━━━ Task material
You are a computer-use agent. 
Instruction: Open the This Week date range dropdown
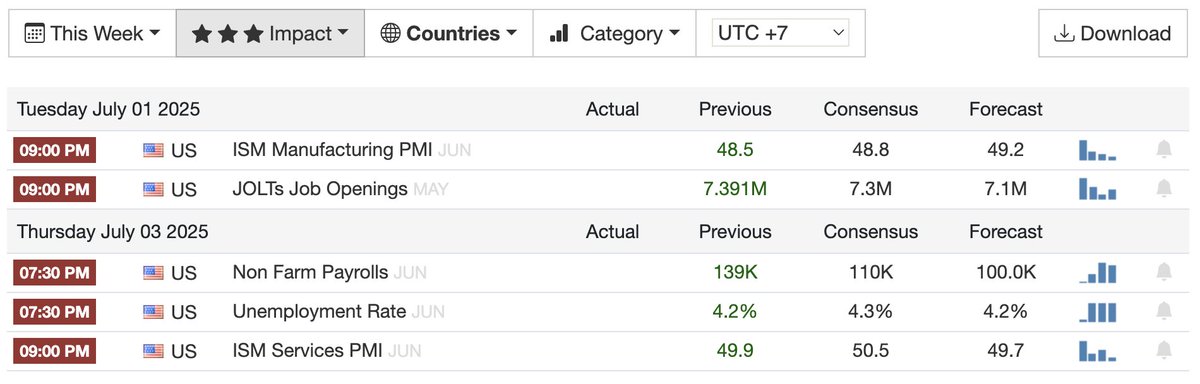click(x=92, y=33)
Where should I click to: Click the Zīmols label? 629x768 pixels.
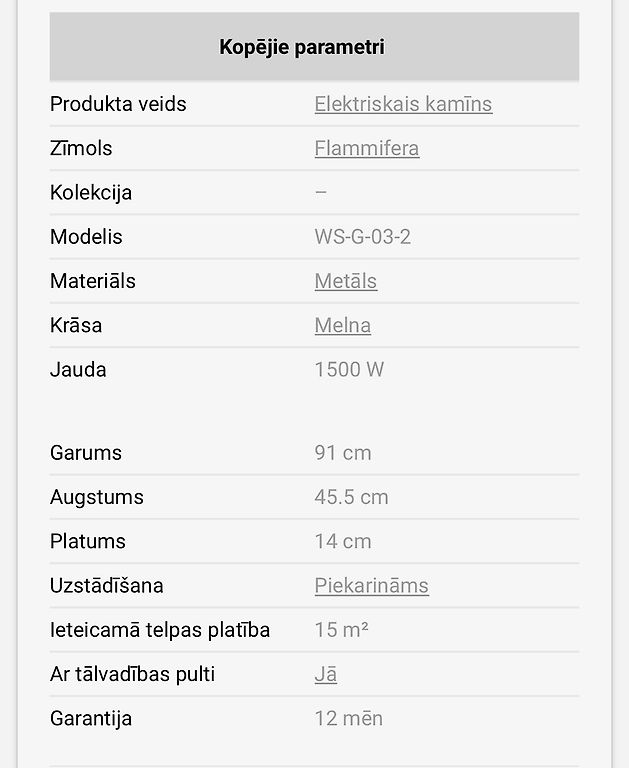click(x=81, y=148)
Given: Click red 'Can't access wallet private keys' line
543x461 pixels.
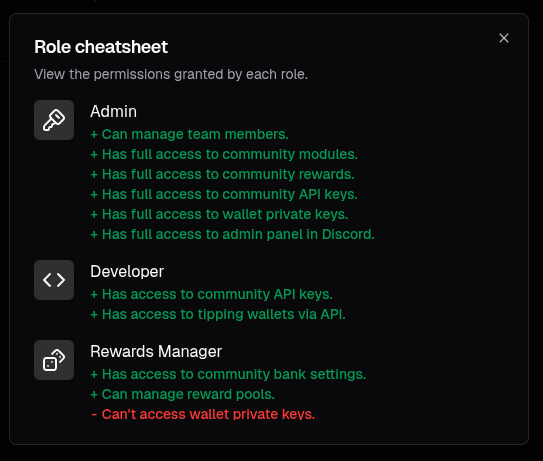Looking at the screenshot, I should click(x=203, y=414).
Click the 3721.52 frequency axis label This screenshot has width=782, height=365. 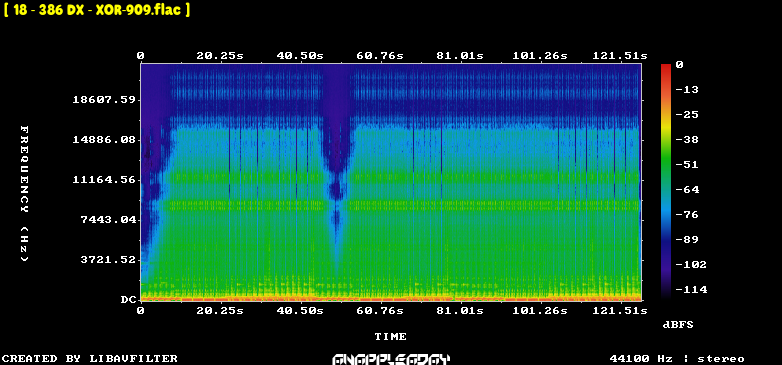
━━━━━━
▶ [What to do] Please write out the items again, word for word, from the line that contains "Given: Click red" through the end of the items, including both ends. Leave the pictures out of your copy.

▶ [The solution]
Given: Click red 'Can't access wallet private keys' line
543x461 pixels.
Looking at the screenshot, I should click(x=203, y=414).
Click the 3721.52 frequency axis label This screenshot has width=782, height=365. 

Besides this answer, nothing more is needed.